Exercise data:
-----
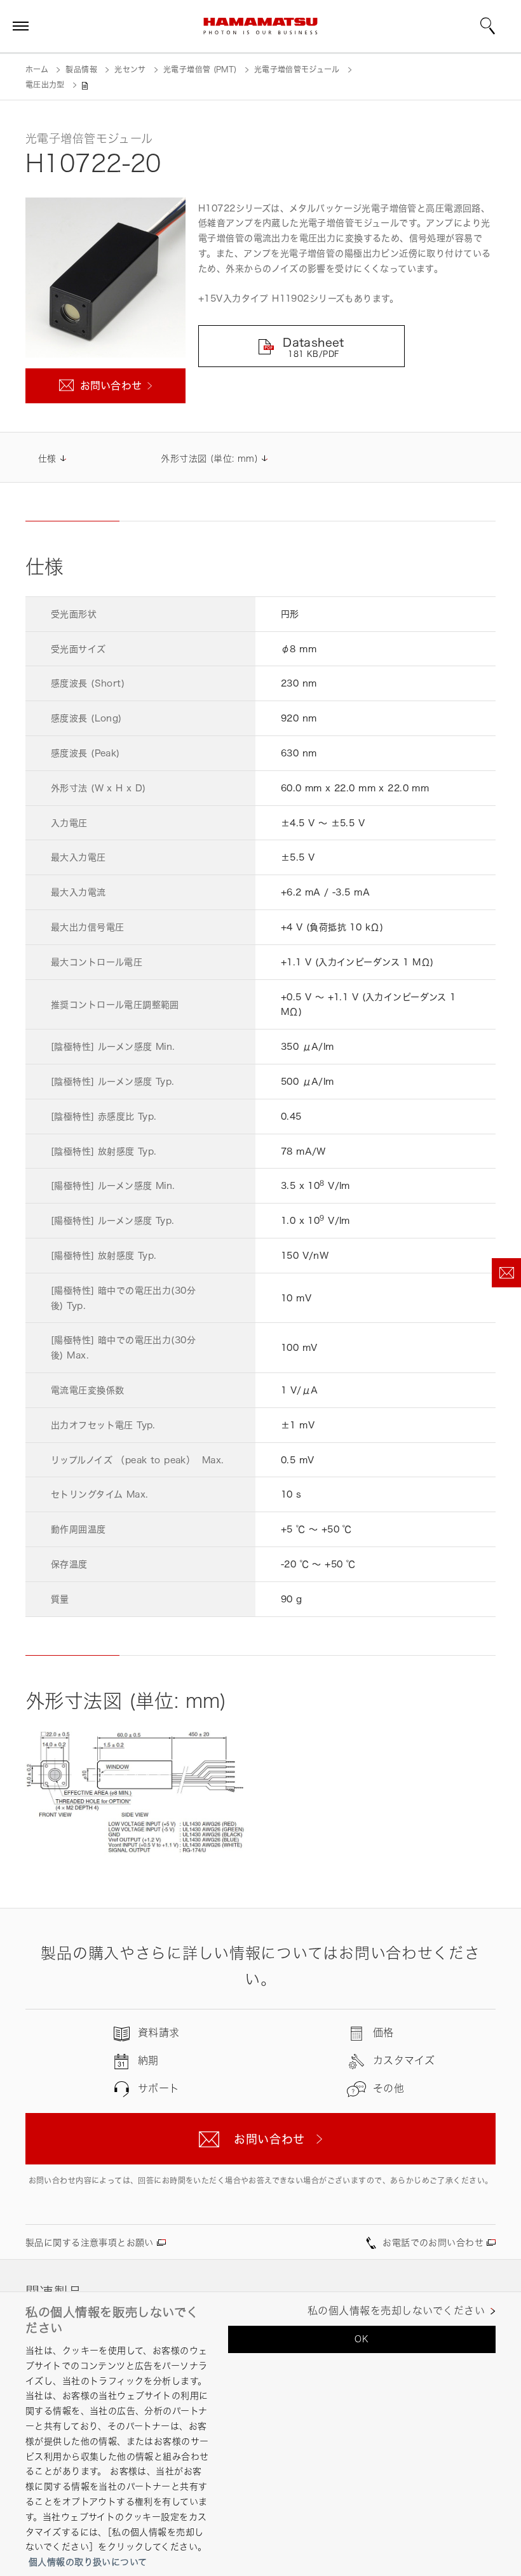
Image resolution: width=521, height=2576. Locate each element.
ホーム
-----
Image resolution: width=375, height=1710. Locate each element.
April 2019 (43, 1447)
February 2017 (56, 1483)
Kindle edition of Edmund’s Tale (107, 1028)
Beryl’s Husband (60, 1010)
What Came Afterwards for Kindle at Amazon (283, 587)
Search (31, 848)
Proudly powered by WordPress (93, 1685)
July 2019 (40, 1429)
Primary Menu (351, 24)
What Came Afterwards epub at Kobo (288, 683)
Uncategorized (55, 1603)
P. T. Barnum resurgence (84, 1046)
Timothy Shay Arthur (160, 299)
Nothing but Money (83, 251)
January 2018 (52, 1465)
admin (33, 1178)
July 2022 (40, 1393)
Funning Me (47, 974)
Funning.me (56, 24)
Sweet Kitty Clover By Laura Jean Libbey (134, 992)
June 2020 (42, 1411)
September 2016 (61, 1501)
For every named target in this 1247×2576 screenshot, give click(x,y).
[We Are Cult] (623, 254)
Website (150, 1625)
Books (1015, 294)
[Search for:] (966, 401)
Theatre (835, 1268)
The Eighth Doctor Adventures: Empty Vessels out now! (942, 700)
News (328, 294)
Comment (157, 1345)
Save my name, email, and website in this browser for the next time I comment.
-----
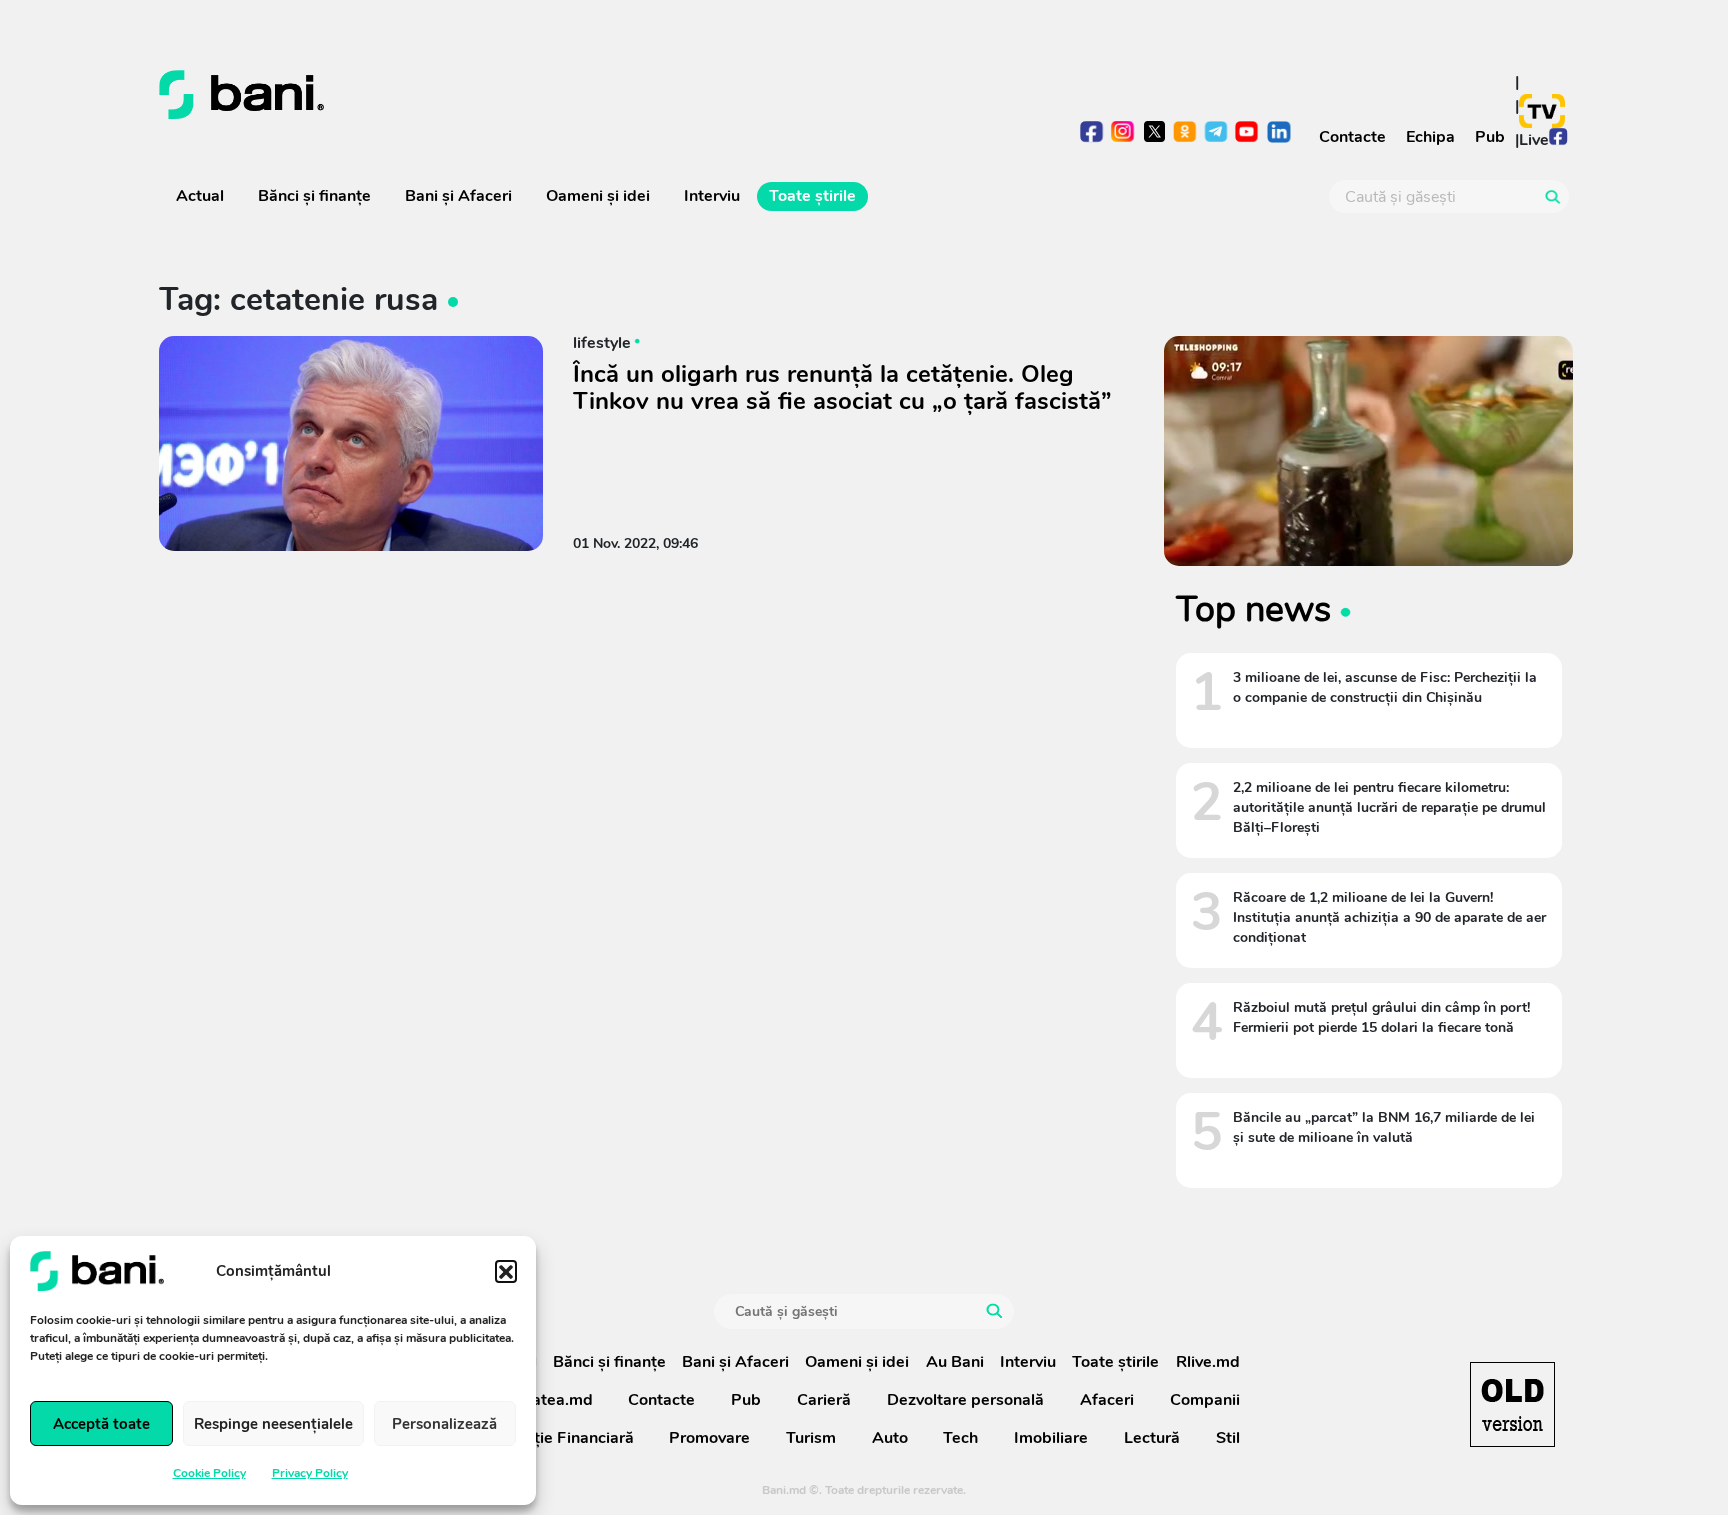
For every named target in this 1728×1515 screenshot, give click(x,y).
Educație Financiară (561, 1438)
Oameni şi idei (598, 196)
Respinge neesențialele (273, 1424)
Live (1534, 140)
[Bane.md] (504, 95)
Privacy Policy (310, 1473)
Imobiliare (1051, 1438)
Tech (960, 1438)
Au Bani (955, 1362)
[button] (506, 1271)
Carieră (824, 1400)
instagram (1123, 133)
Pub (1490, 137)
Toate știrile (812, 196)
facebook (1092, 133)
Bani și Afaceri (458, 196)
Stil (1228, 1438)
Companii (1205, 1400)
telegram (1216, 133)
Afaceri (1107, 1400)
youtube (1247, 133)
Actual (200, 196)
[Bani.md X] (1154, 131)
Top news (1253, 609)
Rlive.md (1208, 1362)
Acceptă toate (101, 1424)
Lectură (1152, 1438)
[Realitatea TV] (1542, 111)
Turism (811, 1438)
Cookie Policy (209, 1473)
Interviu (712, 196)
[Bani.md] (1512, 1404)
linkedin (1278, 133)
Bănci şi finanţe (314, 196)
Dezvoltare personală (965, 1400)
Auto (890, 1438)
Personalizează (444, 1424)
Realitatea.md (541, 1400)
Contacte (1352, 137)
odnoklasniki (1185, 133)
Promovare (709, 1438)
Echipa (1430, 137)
-----
What to work on: What are the lines, exactly as written above, from the line with "Live (1534, 140)" to the line with "telegram (1216, 133)", both included? Output only those.

Response to the exercise:
Live (1534, 140)
[Bane.md] (504, 95)
Privacy Policy (310, 1473)
Imobiliare (1051, 1438)
Tech (960, 1438)
Au Bani (955, 1362)
[button] (506, 1271)
Carieră (824, 1400)
instagram (1123, 133)
Pub (1490, 137)
Toate știrile (812, 196)
facebook (1092, 133)
Bani și Afaceri (458, 196)
Stil (1228, 1438)
Companii (1205, 1400)
telegram (1216, 133)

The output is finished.